TASK DESCRIPTION: Write the line that contains "You are a computer-use agent. This" and each one after it, word for word, ending with the final line of the data.

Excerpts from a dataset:

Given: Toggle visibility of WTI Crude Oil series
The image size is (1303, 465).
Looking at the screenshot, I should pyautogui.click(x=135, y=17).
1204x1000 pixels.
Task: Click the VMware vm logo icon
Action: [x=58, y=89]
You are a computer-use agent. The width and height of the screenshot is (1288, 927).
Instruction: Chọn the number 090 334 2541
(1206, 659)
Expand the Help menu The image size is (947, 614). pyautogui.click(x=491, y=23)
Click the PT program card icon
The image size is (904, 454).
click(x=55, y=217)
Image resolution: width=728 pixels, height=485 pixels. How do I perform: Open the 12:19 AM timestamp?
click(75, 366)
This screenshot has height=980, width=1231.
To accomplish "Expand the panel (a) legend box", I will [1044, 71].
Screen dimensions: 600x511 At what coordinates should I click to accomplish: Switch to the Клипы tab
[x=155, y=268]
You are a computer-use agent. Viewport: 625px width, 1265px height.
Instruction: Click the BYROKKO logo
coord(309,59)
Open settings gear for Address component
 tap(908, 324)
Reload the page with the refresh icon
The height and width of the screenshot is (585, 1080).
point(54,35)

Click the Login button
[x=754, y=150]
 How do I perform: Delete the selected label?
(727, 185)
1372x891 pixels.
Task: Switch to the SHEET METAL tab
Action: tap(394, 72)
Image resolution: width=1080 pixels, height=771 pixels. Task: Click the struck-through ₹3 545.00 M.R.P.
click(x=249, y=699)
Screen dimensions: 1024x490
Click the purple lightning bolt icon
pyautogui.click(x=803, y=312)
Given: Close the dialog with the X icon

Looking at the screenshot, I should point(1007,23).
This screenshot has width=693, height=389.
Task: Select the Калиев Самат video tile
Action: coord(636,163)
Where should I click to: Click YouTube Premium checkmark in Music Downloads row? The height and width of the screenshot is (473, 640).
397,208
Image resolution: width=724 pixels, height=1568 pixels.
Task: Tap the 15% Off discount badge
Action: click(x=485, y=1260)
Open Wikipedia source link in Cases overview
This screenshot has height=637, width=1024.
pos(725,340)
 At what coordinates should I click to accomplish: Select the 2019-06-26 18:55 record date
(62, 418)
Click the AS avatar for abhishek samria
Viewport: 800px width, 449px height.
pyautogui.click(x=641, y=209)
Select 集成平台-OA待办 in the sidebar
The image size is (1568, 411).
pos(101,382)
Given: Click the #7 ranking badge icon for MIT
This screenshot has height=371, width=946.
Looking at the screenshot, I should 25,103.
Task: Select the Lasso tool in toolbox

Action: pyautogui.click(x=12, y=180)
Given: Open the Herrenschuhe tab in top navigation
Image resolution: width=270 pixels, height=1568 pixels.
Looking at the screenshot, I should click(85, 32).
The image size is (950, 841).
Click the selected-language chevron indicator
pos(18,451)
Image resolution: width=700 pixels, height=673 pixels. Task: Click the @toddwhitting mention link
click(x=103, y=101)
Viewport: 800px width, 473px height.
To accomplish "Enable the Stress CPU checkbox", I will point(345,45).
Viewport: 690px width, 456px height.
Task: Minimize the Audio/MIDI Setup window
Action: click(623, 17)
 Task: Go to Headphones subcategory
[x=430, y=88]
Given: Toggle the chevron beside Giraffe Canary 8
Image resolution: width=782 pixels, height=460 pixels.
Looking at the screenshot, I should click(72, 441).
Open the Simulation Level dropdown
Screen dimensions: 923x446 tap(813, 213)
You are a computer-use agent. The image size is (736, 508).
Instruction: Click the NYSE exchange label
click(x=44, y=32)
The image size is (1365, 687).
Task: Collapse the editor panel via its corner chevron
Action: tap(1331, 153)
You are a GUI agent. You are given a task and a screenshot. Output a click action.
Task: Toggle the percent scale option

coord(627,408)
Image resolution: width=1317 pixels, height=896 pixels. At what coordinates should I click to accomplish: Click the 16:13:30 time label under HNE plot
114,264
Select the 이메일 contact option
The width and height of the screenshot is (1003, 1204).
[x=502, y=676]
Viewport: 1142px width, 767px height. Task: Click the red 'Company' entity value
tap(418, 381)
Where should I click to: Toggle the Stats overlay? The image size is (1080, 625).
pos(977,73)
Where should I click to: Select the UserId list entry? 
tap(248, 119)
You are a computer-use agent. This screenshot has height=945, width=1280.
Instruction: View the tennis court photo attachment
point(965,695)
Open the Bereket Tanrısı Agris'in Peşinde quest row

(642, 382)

EXPECTED OUTPUT:
You are a computer-use agent. This screenshot has height=945, width=1280.
Instruction: View the tennis court photo attachment
point(965,695)
Open the Bereket Tanrısı Agris'in Peşinde quest row

(642, 382)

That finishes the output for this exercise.